Herr Goto führt in der Folge auf japanischen Boden, und 25 Jahre zurück, in einen Tempel, in dem der Ich-Erzähler den Weisheiten des Meisters Toshio Kubota lauschte. Großartig der (kenntlich gemachte) Versuch, eine Lebenserinnerung aufzufrischen: die Zusammenarbeit mit Herrn Goto, der einen Tempelgarten herrichtet und einen Kinderspielplatz darin einrichten will. Die Sitzungen, das Zuhören beim Meister, Frau Ito, die Wahnsinnige. Die japanische Geschichte entwickelt sich nach anfänglichen berichtartigen Passagen zu einer einfühlsam geschriebenen Suche nach der Erinnerung. Das (wahrscheinlich) eigene Erlebte ist erzählerisch subtil transformiert.
Der Paradieskäfig zeigt die Innensicht einer Frau, die in einer künstlerischen Installation Eva im Paradies darstellt und viel Zeit hat, sich mit den Besuchern des Museums zu befassen, die sie und ihren „Adam“ im Käfig betrachten. Ein Baum, eine Bank, zwei nackte Menschen. Der flapsige Stil passt sehr gut zur Figur, die da erzählt: respektlos, naiv betrachtet sie eines Tages die Bilder im Museum, begleitet von einem Herrn, der tatsächlich Adam heißt, der den Kunstverständigen gibt, von Beruf Richter ist und seinerzeit von Thomas Bernhard durch das Kunsthistorische Museum begleitet worden sein will, lange, bevor dieser seine „Alten Meister“ geschrieben habe. Die Erzählerin gibt wieder, was Adam von den Kunstwerken hält und kommentiert dies selbstbewusst, vielleicht eine Spur zu gebildet. Aber Federmair arbeitet mit doppelten und dreifachen Böden, die Lektüre wird zum intellektuellen Spiel.
Die sehr kurze Erzählung Mein Todestag bildet einen gelungenen Abschluss: Auf wenigen Seiten spannt der Ich-Erzähler Paul einen Bogen von seiner Geburt und Kindheit, Großvaterliebe und Osterbräuchen über eine Art erster Liebe bis zum Tod seiner Frau, alles im Angesicht des 17. April, seines mutmaßlichen Todestags, den er jährlich als Fastentag begeht.
Federmairs Buch ist ein Spiel aus Fiktion und Dokumentarischem, aus Erfundenem und Erlebtem, wobei sich jede Erzählung (außer „Ginster“) durch ein „Ich“ beglaubigt, das keinesfalls mit dem Autor identifiziert werden darf.

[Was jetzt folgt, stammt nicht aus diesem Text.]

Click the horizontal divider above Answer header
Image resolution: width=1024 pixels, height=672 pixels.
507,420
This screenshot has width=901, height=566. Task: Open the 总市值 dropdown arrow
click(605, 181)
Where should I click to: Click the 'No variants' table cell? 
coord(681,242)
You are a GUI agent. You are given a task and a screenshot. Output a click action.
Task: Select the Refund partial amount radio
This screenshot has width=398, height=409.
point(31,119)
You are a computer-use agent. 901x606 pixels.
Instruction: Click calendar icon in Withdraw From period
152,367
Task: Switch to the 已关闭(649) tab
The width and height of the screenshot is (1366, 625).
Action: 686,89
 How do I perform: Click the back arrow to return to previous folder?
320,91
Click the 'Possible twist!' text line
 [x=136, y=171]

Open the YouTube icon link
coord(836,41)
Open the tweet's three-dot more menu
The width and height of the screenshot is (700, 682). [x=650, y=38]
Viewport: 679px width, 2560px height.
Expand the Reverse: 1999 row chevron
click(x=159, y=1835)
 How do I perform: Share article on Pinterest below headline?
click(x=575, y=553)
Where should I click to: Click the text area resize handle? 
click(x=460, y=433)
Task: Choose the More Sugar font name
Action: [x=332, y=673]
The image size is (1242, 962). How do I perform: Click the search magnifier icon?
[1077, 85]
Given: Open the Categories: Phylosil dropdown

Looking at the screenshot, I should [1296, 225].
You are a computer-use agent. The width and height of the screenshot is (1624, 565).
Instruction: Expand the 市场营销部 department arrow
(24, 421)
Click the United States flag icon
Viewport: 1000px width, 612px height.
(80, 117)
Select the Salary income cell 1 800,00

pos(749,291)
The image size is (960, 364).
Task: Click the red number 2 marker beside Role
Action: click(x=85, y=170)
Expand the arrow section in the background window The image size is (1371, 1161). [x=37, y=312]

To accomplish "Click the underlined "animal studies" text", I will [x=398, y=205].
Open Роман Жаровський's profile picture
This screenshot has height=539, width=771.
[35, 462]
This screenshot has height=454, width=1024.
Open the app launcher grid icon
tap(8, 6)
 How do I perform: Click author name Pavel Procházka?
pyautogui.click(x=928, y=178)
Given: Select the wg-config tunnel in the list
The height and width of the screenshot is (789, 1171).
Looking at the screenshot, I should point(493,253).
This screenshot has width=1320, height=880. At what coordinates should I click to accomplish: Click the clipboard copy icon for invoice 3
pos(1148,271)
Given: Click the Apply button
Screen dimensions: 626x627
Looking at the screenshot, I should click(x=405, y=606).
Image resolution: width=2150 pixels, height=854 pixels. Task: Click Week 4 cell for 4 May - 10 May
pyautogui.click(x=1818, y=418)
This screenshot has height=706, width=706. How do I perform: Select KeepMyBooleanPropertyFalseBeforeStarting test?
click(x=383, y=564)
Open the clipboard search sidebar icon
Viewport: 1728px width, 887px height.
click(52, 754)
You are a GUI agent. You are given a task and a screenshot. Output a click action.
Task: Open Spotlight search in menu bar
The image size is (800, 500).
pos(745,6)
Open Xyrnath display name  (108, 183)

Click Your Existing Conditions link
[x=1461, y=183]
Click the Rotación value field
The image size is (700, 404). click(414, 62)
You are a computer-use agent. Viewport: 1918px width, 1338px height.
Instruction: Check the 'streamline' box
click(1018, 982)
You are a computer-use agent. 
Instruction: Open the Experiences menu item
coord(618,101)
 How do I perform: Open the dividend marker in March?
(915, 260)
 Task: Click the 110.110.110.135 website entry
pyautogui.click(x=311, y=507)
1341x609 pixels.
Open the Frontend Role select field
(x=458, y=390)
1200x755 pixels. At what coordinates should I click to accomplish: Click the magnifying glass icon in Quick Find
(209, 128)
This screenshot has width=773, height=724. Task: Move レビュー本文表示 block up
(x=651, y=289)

In Die Wortmaschine heißt es einmal, was erzählt werde, seien Lügen, mit denen der Erzähler seine Nächsten verwirre.
Federmairs teils essayistische, teils autobiografisch gefärbte Erzählkunst ist eine genüsslich zu lesende Kommunikation mit dem Gedächtnis der Zeit, mit der („Welt“)Literaturgeschichte.